WHAT IS BEING ASKED -> Below are lines of data; restate word for word those running from the line containing "Image resolution: width=2053, height=1792." to the line containing "Show more feedback (228, 2369)", inclusive, and no others.

Data entries:
■ ■ ■ ■

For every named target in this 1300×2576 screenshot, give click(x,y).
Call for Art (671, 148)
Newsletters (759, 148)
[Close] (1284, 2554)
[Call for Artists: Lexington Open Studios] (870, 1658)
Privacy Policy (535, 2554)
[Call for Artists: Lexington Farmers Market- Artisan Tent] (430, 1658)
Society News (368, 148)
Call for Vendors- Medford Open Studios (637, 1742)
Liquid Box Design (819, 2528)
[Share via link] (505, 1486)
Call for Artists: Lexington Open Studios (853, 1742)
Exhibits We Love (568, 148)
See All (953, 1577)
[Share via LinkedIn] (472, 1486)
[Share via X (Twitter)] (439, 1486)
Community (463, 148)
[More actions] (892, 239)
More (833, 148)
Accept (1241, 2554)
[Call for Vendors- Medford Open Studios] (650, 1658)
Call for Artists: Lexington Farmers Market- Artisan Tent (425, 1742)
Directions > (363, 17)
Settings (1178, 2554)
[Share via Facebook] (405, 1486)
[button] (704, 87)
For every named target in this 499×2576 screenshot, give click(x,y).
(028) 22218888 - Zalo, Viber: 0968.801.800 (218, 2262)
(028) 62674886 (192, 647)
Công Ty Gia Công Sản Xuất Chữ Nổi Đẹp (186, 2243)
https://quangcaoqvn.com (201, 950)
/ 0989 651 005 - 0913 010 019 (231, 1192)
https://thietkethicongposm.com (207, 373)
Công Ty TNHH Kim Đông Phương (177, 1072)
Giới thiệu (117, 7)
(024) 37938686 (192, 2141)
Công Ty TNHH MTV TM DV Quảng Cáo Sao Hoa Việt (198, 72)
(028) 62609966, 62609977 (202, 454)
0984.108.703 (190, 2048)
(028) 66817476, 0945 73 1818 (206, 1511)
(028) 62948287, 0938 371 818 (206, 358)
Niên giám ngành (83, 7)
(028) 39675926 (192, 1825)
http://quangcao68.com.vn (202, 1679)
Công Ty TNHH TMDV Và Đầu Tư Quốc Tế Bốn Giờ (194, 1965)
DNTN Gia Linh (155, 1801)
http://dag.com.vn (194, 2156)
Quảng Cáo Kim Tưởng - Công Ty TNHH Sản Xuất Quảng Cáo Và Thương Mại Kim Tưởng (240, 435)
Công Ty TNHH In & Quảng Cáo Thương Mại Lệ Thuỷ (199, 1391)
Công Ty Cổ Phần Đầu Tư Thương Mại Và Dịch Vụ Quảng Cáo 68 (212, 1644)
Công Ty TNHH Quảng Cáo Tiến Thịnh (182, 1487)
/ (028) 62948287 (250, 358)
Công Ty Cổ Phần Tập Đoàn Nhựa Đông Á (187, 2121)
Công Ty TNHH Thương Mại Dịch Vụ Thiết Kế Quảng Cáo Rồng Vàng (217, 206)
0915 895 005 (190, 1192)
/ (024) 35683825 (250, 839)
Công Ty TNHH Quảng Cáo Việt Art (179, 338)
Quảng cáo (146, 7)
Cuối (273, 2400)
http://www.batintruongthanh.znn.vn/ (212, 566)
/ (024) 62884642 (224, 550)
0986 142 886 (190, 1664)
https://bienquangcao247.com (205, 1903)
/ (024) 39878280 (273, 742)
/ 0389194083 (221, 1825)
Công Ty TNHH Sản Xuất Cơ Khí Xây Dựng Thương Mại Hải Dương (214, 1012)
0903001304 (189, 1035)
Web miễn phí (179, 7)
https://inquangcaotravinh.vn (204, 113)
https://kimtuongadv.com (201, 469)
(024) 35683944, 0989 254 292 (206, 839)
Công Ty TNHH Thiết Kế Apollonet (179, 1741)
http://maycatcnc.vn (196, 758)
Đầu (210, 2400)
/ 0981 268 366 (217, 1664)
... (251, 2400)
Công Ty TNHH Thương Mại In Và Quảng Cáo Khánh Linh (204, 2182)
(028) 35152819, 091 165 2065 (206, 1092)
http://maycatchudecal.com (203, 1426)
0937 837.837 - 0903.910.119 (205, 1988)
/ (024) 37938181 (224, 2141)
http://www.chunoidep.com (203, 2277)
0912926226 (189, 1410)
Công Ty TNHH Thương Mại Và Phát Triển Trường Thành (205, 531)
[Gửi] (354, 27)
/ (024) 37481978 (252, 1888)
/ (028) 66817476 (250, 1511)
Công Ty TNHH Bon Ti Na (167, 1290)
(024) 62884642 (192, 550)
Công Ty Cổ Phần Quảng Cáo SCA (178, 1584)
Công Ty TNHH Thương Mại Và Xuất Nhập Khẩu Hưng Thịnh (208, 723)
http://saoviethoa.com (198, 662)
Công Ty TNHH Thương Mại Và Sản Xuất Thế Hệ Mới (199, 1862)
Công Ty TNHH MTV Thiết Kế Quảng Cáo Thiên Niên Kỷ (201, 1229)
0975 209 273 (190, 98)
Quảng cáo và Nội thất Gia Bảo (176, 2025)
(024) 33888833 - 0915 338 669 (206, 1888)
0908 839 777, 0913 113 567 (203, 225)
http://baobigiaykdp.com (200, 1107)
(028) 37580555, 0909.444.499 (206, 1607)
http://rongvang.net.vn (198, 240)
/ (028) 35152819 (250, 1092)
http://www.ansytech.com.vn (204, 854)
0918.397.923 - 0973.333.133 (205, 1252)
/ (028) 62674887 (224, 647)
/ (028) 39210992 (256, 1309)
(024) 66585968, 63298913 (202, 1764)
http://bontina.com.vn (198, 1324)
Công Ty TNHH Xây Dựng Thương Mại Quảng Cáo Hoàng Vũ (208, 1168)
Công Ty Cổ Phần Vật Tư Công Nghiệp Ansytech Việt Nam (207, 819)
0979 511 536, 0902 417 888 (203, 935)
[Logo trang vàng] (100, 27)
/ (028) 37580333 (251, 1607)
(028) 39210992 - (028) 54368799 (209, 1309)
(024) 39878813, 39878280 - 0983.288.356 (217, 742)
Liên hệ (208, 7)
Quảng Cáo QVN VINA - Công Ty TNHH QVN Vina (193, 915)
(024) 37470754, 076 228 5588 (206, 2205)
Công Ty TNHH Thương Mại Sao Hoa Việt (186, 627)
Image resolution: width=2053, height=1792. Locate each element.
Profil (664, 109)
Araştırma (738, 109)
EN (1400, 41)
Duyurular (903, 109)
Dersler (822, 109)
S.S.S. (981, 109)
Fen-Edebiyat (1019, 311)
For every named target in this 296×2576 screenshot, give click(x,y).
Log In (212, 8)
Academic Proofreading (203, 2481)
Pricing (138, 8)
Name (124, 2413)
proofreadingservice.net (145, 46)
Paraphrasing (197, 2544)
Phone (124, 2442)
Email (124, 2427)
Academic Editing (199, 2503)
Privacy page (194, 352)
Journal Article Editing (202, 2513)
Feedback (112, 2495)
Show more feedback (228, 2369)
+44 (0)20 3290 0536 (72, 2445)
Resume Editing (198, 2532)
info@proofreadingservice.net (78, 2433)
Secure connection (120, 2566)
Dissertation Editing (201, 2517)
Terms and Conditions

■ ■ ■ ■

PROBLEM SOLUTION ->
Image resolution: width=2053, height=1792. Locate each element.
Profil (664, 109)
Araştırma (738, 109)
EN (1400, 41)
Duyurular (903, 109)
Dersler (822, 109)
S.S.S. (981, 109)
Fen-Edebiyat (1019, 311)
For every named target in this 296×2576 screenshot, give click(x,y).
Log In (212, 8)
Academic Proofreading (203, 2481)
Pricing (138, 8)
Name (124, 2413)
proofreadingservice.net (145, 46)
Paraphrasing (197, 2544)
Phone (124, 2442)
Email (124, 2427)
Academic Editing (199, 2503)
Privacy page (194, 352)
Journal Article Editing (202, 2513)
Feedback (112, 2495)
Show more feedback (228, 2369)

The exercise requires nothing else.